Des essais en trois phases
Pour la première phase des essais comparant la psilocybine à un placebo, un obstacle à considérer sera la quasi-impossibilité de l’effectuer en double aveugle. Les effets induits par la molécule active sont si directs et si évidents que les patients sauront immédiatement s’ils l’ont reçue, ou au contraire s’ils ont reçu un placebo. Dans ce sens, les résultats attendus risquent d’être biaisés, les patients sachant presque exactement les effets qu’ils sont censés obtenir.
« L’expérience psychédélique conduit nécessairement à une certaine levée de l’aveugle, quel que soit le comparateur », explique Guy Goodwin, directeur médical de Compass Pathways. Mais, « nous utilisons un placebo dans notre programme de phase 3, car il est nécessaire de comprendre le véritable profil d’innocuité de la thérapie à la psilocybine COMP360 à notre dose préférée de 25 mg », ajoute-t-il.
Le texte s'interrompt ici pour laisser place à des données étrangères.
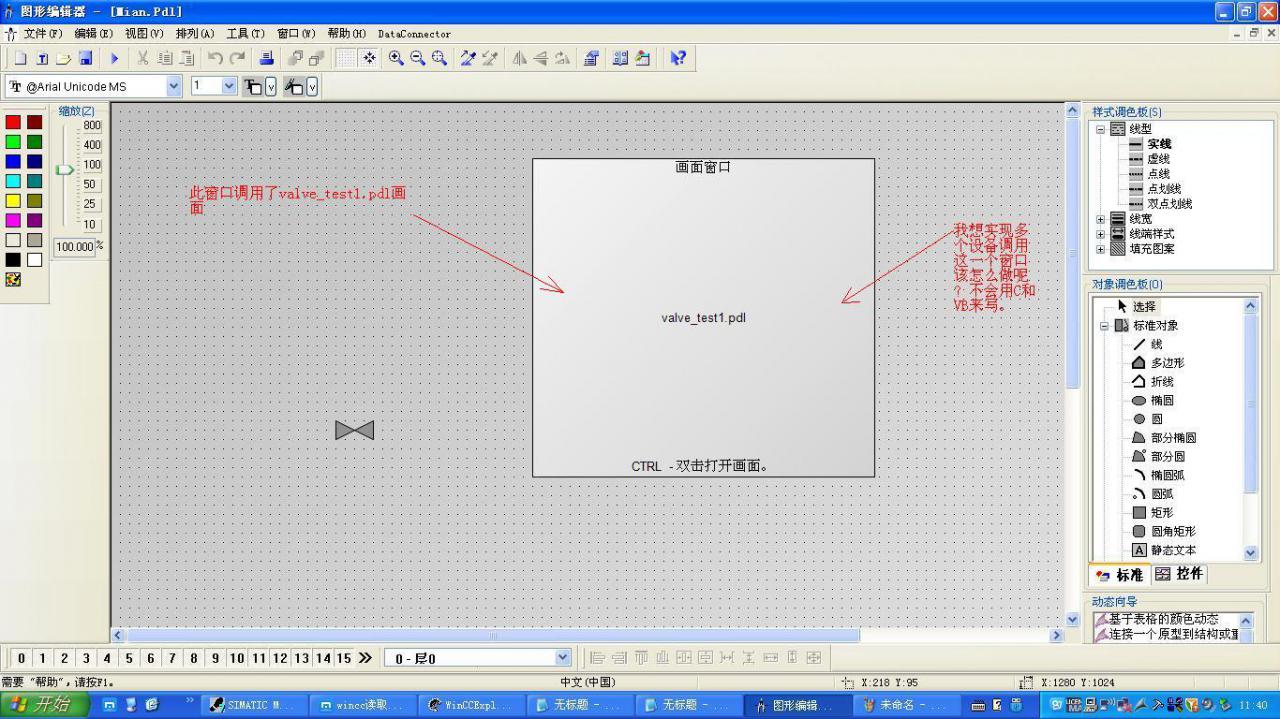Screen dimensions: 1280x719
Task: Expand the 线宽 (line width) tree node
Action: tap(1101, 218)
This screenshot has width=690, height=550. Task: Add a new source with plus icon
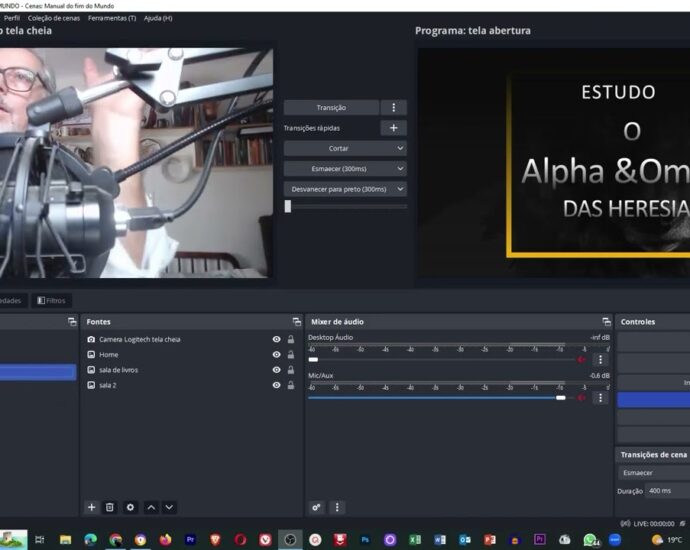[91, 507]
Concernant la deuxième partie des tests, les chercheurs souhaitent estimer l’efficacité de la molécule à deux doses de 10 mg, où ils auraient notamment enregistré des effets presque similaires à ceux obtenus avec 25 mg en dose unique. Bien que cette dernière ait démontré une efficacité importante, 10 mg deux fois est une option intéressante pour les patients, réduisant peut-être par la même occasion les risques d’effets secondaires.
Par ailleurs, à l’instar de la plupart des essais concernant la psilocybine, un protocole de suivi psychothérapeutique sera établi avant et après les deux essais susmentionnés. À savoir toutefois que le soutien psychologique de préparation ne comprend que trois séances : une supervision le jour de l’administration pendant six à huit heures et deux autres séances d’intégration, visant à expliquer aux patients le but et le processus des essais. C’est relativement court compte tenu de l’état de dépression sévère des volontaires. Néanmoins, Compass Pathway assurera un suivi sur le long terme en évaluant périodiquement l’évolution de la réduction de la dépression selon l’échelle de Montgomery – Åsberg (MADRS), six semaines après les premières doses.